[Opening DATA FOR REVIEW section]

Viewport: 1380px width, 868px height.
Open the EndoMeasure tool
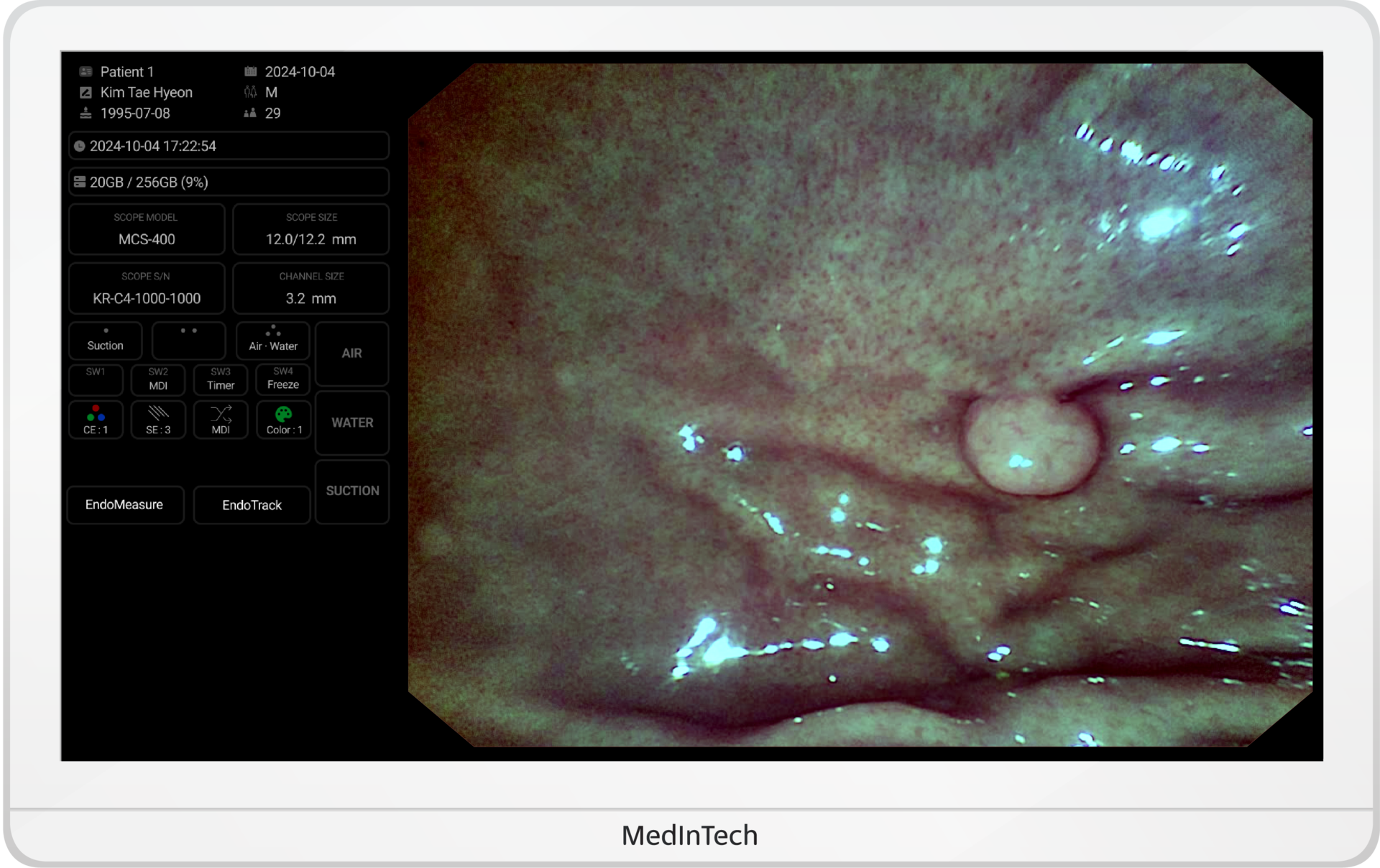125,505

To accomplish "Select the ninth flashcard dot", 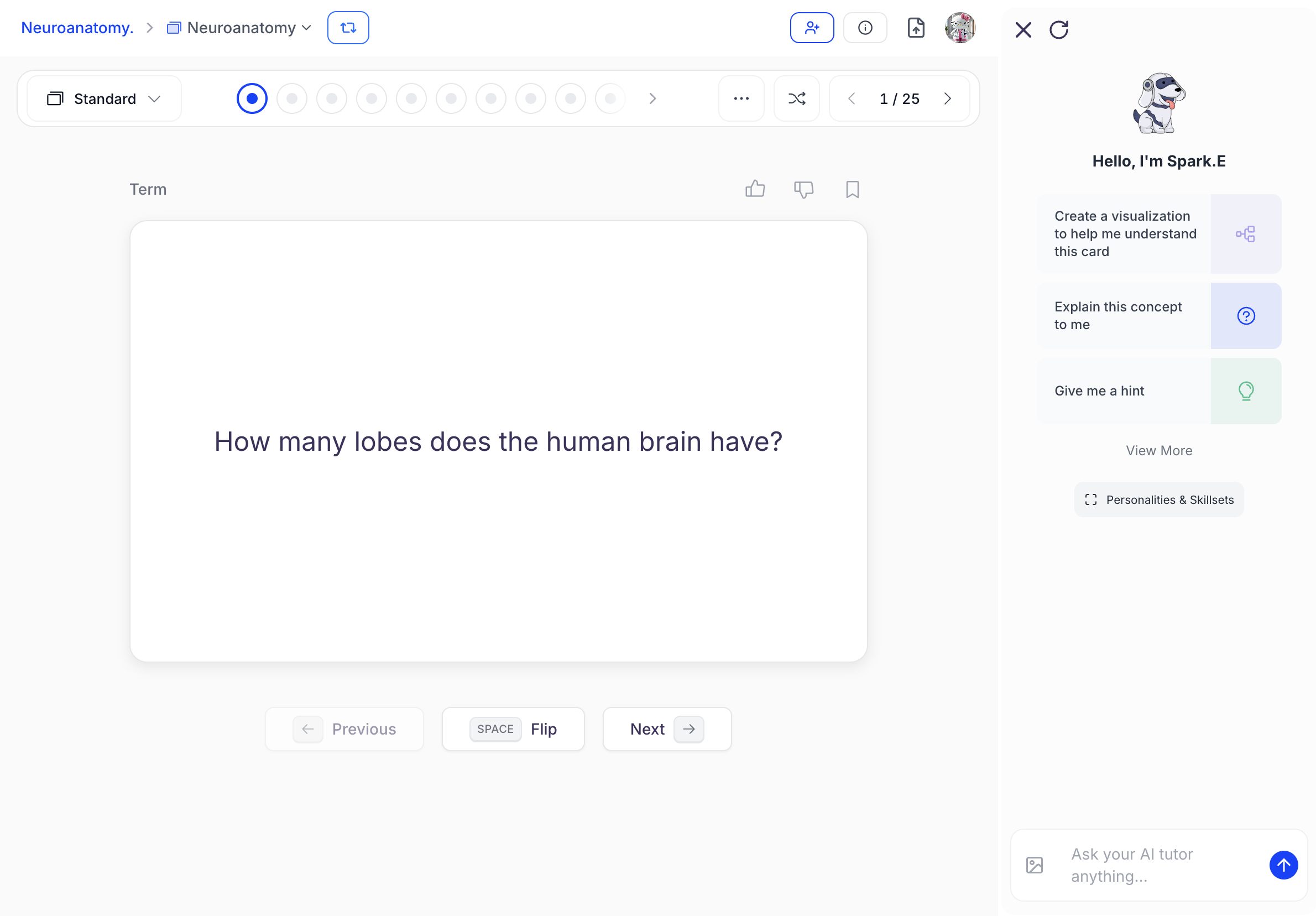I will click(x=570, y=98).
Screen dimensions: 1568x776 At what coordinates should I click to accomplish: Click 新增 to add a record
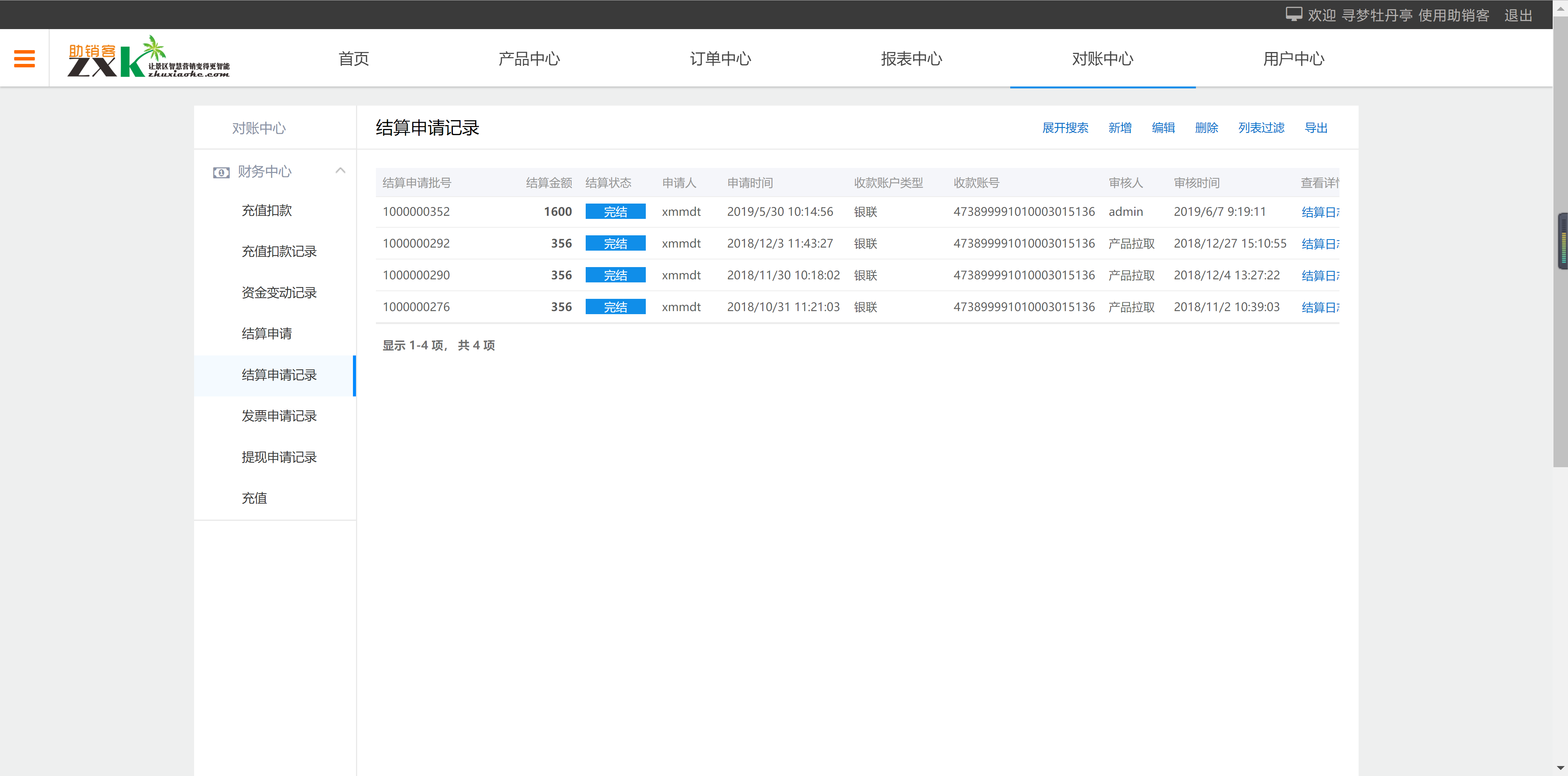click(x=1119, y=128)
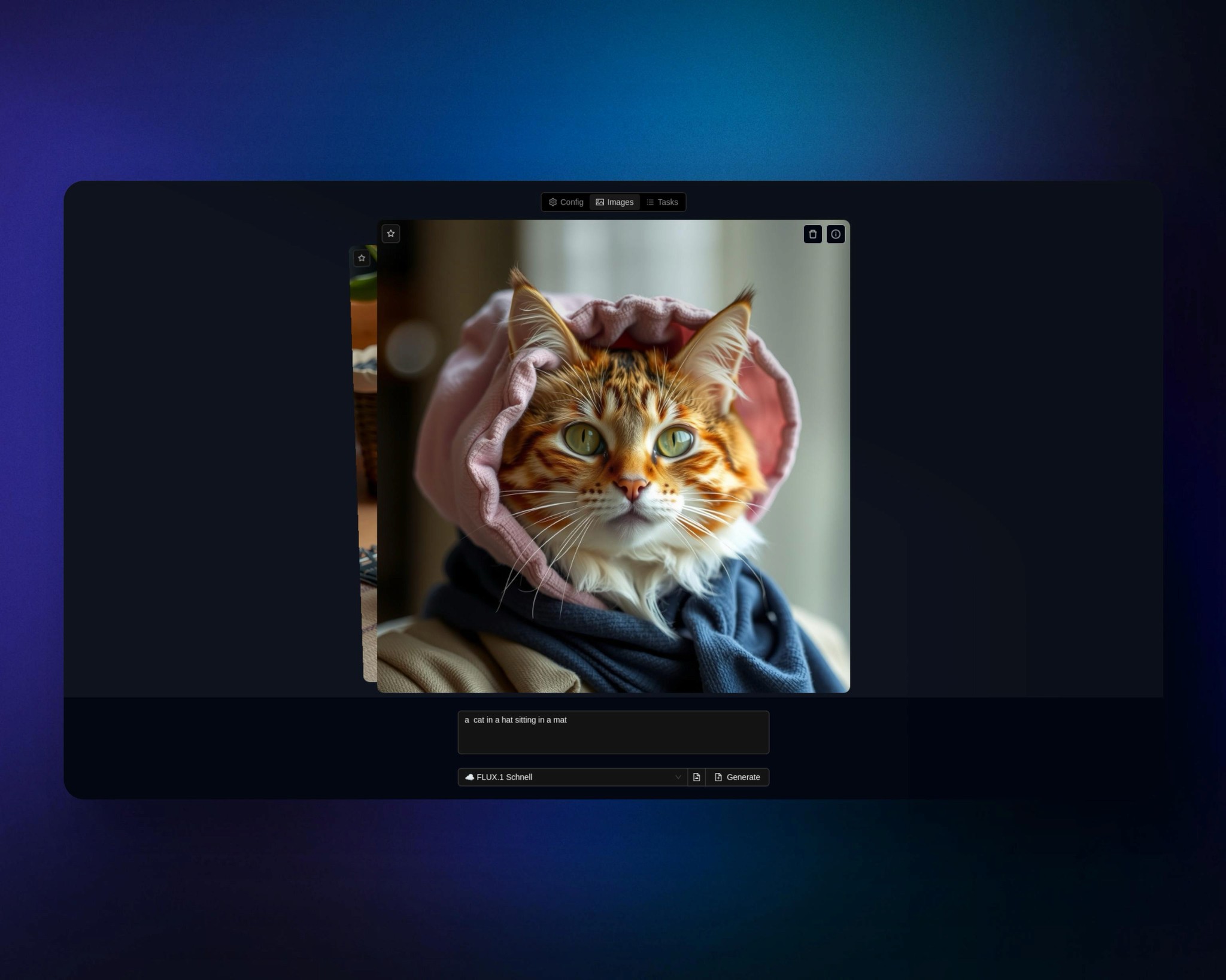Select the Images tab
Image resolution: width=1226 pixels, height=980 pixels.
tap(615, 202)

[Closing DATA FOR REVIEW section]

== AIM OF THE TASK ==
No pictures belong in the copy. Retype exactly, and only, the lines from the line containing "Screen dimensions: 1568x776" through the last line of the data, both included.

== TASK ANSWER ==
Screen dimensions: 1568x776 At what coordinates should I click to accomplish: Click 新增 to add a record
click(x=1119, y=128)
Select the Images tab
Image resolution: width=1226 pixels, height=980 pixels.
tap(615, 202)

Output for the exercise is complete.